Going platform-agnostic
"Optical cables and the silicon photonics technology already exist when it comes to connecting different switches as part of a pluggable transfer ecosystem.” Said Vivek Raghunathan, CEO and co-founder at Xscape Photonics, in a recent interview with 3DTested Premium. Indeed, TSMC's COUPE technology is a foundational bedrock for enabling optical and photonics in chips; where the new OCI MSA standard comes in is to enable these physical chips to effectively travel across the same lanes.
The open standard developed by the OCI MSA would allow multiple vendors within the optical supply chain to offer components to a singlular, unified spec. In theory, it should drive down the cost of optics and optical interconnects at scale. Moreover, it divests the sole reliance on TSMC, as the standard would ensure interoperability between products and chips made with COUPE, and those using alternative CPO packaging platforms, effectively de-risking optical supply chains in the process.
If co-packaged optics were introduced into data centers without an effective rulebook or guidelines to govern them, each vendor design would become proprietary, siloed between one another. So for larger-scale data centers that run multiple ecosystems, the OCI MSA's new spec defines a standard to let them drive on the same roads and use the same data pathways. This isn't about hooking together systems and getting them to understand each other via NVLink or UALink, but instead about offering a physical foundation to allow those protocols to travel over fibre connections.

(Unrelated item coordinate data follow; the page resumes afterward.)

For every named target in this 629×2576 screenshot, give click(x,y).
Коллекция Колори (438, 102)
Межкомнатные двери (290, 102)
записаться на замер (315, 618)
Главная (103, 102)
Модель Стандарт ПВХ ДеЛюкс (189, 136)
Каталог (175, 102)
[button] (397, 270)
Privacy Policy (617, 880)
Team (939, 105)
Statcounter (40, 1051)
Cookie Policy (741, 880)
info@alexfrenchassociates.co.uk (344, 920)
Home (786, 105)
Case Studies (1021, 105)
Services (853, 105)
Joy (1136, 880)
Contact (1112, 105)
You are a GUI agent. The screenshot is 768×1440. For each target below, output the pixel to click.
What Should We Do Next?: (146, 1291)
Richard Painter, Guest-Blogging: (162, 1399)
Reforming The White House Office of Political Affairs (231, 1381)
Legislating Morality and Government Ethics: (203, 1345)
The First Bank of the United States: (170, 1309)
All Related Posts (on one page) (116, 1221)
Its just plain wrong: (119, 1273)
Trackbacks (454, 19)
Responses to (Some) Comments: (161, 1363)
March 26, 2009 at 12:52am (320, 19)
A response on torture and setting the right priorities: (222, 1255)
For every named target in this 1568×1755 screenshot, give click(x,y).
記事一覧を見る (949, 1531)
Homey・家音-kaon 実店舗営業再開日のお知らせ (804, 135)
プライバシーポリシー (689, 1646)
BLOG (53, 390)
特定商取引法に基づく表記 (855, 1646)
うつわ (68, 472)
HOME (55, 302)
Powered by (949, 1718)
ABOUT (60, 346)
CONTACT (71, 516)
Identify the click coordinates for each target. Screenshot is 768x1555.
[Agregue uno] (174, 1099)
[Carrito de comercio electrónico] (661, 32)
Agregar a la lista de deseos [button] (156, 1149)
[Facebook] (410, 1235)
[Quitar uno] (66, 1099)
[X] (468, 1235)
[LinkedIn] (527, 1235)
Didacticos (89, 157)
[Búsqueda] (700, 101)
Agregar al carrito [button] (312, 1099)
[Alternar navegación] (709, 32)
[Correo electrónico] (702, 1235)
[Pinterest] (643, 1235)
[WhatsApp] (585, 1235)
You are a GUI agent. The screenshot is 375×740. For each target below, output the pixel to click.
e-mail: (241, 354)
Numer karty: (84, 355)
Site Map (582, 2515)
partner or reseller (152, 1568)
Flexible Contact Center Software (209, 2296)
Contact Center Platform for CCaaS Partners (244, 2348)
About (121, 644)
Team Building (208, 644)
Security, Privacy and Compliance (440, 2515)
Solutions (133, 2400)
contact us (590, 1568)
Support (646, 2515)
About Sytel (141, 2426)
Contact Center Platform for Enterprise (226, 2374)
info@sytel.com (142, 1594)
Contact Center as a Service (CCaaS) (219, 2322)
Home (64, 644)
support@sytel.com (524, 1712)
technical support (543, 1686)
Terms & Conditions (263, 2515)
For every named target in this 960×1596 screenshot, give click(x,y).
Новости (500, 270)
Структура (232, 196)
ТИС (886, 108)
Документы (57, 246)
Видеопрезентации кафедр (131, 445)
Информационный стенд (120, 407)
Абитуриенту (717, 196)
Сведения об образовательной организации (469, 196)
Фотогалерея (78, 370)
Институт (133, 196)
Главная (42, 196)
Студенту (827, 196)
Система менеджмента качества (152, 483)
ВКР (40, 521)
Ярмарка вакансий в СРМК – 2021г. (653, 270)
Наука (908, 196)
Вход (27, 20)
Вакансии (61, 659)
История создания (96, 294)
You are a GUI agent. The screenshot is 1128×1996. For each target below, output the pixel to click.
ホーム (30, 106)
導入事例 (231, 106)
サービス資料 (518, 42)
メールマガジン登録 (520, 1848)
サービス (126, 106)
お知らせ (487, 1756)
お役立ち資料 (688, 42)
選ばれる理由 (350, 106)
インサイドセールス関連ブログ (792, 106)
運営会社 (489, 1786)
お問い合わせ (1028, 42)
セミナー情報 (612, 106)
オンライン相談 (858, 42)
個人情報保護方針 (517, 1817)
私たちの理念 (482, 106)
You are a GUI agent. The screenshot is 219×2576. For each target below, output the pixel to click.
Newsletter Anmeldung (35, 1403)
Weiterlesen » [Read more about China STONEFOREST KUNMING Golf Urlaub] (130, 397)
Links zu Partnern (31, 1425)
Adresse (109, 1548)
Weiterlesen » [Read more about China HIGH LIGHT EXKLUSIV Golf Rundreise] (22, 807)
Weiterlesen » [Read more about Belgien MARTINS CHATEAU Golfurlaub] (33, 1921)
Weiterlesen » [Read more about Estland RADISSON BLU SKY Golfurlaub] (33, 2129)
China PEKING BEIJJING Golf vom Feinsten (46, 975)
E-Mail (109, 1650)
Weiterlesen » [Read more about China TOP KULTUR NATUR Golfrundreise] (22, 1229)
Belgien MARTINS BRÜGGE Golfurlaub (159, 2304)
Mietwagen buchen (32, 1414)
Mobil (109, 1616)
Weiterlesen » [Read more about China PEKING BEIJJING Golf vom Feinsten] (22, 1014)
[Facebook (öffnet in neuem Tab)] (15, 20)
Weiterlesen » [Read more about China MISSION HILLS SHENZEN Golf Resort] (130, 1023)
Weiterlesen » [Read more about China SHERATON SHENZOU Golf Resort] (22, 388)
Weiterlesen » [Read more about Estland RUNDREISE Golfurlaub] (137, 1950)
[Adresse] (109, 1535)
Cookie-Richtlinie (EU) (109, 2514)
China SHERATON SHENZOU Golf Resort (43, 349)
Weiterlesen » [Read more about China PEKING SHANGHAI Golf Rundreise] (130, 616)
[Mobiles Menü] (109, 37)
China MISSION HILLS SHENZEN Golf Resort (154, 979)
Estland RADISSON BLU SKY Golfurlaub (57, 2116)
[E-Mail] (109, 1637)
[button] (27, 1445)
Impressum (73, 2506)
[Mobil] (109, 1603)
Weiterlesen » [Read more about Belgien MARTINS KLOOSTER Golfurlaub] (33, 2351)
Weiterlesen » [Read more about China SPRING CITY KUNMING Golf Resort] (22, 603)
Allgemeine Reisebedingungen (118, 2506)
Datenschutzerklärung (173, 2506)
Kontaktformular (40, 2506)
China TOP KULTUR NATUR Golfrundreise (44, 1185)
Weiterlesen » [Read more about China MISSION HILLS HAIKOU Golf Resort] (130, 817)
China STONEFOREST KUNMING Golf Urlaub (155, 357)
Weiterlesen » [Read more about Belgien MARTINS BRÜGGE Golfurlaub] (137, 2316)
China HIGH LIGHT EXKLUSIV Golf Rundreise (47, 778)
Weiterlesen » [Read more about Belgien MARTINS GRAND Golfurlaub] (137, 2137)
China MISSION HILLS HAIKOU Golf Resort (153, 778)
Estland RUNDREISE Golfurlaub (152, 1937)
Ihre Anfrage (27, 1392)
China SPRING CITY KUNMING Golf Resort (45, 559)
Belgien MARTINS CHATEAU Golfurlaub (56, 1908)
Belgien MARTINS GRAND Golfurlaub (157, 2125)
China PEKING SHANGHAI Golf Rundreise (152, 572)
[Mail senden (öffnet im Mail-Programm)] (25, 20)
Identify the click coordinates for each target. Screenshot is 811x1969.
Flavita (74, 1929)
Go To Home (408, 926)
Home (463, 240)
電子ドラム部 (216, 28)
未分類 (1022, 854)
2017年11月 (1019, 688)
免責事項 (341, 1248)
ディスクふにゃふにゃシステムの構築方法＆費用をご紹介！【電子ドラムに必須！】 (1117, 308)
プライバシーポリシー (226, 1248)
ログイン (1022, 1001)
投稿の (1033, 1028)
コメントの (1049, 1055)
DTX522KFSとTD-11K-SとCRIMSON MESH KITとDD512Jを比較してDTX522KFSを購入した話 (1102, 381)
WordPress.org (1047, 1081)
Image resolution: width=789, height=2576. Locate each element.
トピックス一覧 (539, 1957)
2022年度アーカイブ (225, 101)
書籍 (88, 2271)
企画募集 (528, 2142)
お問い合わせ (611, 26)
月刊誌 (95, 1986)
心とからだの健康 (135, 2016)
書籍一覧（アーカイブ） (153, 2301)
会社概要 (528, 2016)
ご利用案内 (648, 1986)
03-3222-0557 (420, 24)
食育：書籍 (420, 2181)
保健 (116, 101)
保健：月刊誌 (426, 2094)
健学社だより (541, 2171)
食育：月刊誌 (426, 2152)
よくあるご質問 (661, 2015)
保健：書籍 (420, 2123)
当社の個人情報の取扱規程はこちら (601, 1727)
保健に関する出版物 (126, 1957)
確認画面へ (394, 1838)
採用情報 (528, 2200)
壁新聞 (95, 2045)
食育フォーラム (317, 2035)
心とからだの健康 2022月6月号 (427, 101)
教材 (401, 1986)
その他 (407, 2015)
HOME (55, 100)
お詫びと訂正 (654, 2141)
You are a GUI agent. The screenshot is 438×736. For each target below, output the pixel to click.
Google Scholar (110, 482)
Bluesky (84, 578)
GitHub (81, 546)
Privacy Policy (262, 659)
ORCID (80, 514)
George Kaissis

Within a data center, the OCI MSA's newly defined standard would allow a data center to theoretically run NVLink for Nvidia chips and UALink for AMD hardware, while making use of the same underlying optical infrastructure, at higher speeds than copper can realistically allow.
“Fundamentally, the current copper-based interconnects just cannot meet that bandwidth requirement," Raghunathan continued. The OCI MSA's standard supports a range of optical solutions, such as pluggable optical modules, on-board optics, and chips using co-packaged optics. This would effectively break the barriers that copper currently employs.
Getting in on the ground
The companies involved in the newly formed alliance are all of the usual suspects: Nvidia, AMD, Microsoft, OpenAI, Broadcom, and Meta all create their own AI accelerators in some way, shape or form. Letting them assist in defining the new PHY means their products will be supported by it from day one.
"Scale up focused optical technologies, protocols, and switch architectures are foundational to building scalable, multi rack, high performance AI compute domains. The OCI MSA advances this vision with a forward-looking physical layer specification setting the stage for open standards, differentiated implementations and systems architecture innovation.” Said Saurabh Dighe, Corporate VP of Azure and Architecture at Microsoft.
From an early deployment at 200Gbps speeds all the way up to the 3.2Tb/s outlined by the alliance, it's becoming increasingly clear that to serve larger frontier models, or build toward vastly more complex AI data centers, optics is no longer an exploratory zone. It must be rolled out and served directly, if hyperscalers and AI model developers have their way.
"By equipping best-in-class compute with state-of-the-art optics, the OCI MSA can deliver the scale and performance required by the next era of super-intelligence." Says Gilad Shainer, SVP of networking at Nvidia. With superintelligence on the mind, speed is a non-negotiable, and the standards being drawn up reflect the rapid advancement of data center technology.